If a line in the records below holds the string "computer", count it; give only the total.

[Dataset entries]
#####
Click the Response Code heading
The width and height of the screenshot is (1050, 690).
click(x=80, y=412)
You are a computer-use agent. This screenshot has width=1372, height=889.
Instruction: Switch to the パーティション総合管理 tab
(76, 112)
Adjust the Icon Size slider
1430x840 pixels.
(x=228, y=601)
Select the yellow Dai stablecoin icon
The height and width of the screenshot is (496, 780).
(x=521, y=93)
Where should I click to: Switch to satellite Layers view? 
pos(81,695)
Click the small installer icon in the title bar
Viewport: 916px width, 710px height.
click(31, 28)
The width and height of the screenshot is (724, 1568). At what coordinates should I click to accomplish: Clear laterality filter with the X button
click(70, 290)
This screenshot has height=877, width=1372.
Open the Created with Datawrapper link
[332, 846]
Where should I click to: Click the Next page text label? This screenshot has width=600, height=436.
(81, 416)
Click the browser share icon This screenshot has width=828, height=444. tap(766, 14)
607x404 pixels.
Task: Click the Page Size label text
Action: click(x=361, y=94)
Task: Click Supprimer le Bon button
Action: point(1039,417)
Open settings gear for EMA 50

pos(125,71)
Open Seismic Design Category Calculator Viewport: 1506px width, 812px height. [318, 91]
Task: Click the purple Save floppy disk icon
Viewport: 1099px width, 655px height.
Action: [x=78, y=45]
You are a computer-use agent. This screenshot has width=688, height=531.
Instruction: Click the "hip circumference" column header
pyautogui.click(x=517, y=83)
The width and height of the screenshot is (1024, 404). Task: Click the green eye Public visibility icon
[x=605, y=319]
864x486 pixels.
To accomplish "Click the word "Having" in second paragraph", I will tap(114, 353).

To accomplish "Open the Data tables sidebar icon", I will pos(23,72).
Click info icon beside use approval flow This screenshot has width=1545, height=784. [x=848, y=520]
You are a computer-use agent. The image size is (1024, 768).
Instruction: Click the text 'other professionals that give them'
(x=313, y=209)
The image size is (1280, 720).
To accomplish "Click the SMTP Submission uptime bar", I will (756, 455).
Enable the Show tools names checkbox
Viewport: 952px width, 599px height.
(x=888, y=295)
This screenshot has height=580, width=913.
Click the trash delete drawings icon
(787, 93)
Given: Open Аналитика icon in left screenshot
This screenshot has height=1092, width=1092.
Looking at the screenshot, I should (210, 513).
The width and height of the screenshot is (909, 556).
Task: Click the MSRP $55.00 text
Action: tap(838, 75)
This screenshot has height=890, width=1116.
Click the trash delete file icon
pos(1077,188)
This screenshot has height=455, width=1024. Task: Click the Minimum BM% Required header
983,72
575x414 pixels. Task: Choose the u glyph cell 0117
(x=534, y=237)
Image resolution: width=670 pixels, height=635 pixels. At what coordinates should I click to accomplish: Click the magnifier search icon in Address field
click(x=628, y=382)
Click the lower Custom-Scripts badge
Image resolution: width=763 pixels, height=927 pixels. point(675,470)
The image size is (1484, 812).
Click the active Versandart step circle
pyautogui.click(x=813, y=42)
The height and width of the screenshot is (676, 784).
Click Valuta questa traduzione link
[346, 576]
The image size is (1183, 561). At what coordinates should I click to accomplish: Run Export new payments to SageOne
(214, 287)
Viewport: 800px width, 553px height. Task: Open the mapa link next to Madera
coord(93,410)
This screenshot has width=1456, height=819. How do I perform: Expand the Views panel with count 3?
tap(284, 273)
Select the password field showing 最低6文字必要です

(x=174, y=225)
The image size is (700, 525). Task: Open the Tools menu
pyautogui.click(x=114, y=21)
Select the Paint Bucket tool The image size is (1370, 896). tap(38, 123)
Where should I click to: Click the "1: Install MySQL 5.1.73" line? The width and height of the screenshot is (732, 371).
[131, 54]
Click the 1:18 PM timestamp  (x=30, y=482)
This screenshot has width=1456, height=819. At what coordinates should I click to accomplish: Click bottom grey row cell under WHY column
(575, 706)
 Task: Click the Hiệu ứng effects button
#####
**Response box:**
3